>> Begin

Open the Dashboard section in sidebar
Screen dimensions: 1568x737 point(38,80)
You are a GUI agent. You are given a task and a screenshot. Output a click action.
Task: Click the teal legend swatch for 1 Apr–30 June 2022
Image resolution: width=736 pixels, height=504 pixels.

>> End

→ **What needs to be done**:
Find every line in the items above that contains the string "agent", and copy each one. Case counts.

→ **Answer for this exercise**:
You are a GUI agent. You are given a task and a screenshot. Output a click action.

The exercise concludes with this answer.